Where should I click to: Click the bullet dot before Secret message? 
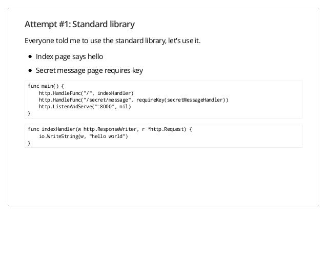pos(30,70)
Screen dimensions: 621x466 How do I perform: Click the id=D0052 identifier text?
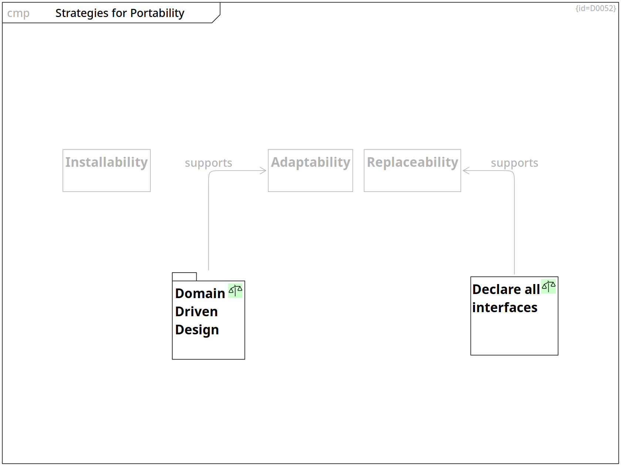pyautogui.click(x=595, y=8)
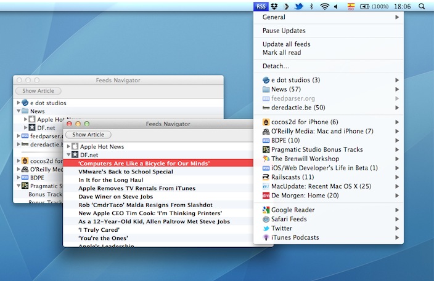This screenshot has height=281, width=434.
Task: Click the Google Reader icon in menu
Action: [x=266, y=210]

--

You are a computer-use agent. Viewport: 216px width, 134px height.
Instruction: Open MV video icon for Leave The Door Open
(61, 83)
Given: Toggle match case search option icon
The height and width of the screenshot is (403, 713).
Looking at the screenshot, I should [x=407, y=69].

--

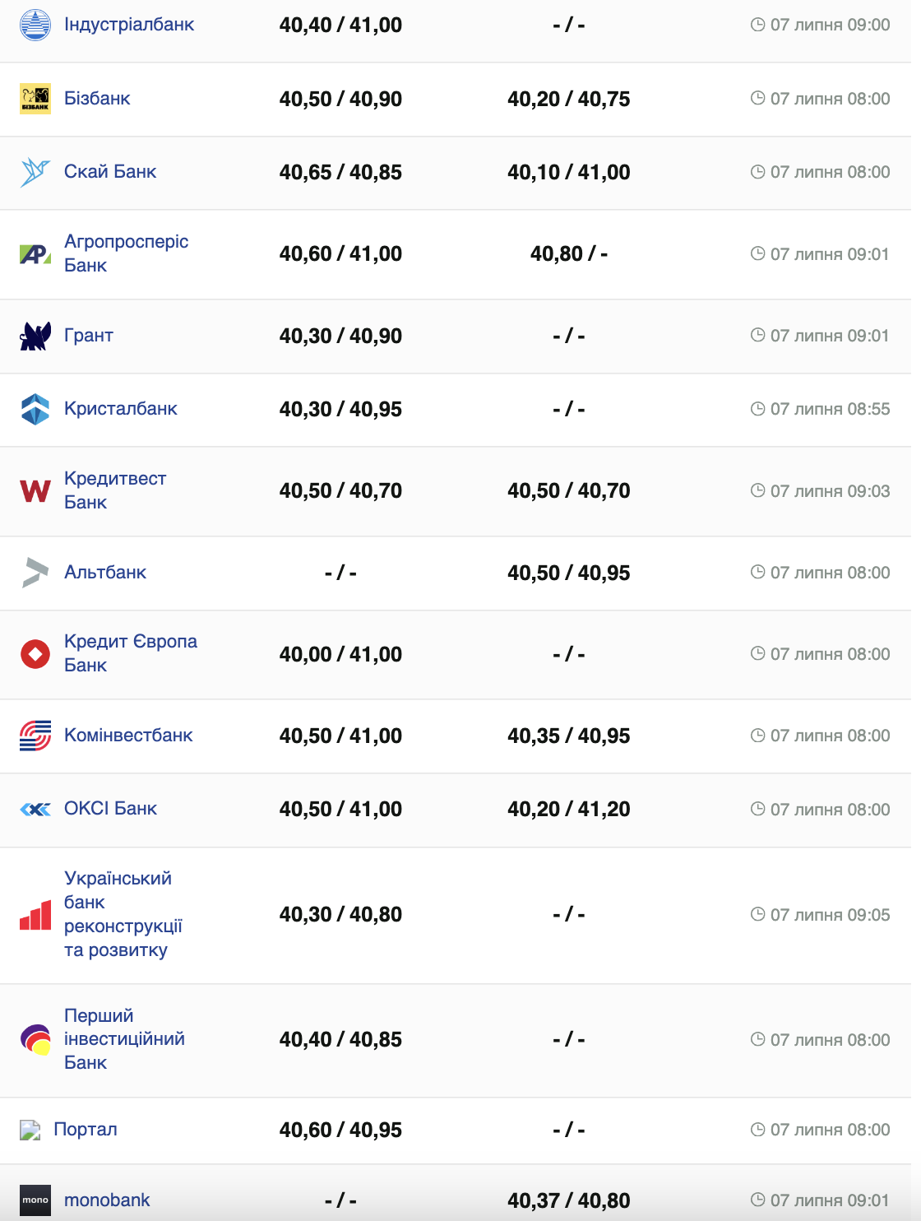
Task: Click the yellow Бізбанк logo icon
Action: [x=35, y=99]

#### EXERCISE AIM
The exact lines of the material above starting at the one that contains "You are a computer-use" and ending at the one that contains "Given: Toggle match case search option icon" are what to retype; leave out everything else.

#### TASK OUTPUT
You are a computer-use agent. Viewport: 216px width, 134px height.
Instruction: Open MV video icon for Leave The Door Open
(61, 83)
Given: Toggle match case search option icon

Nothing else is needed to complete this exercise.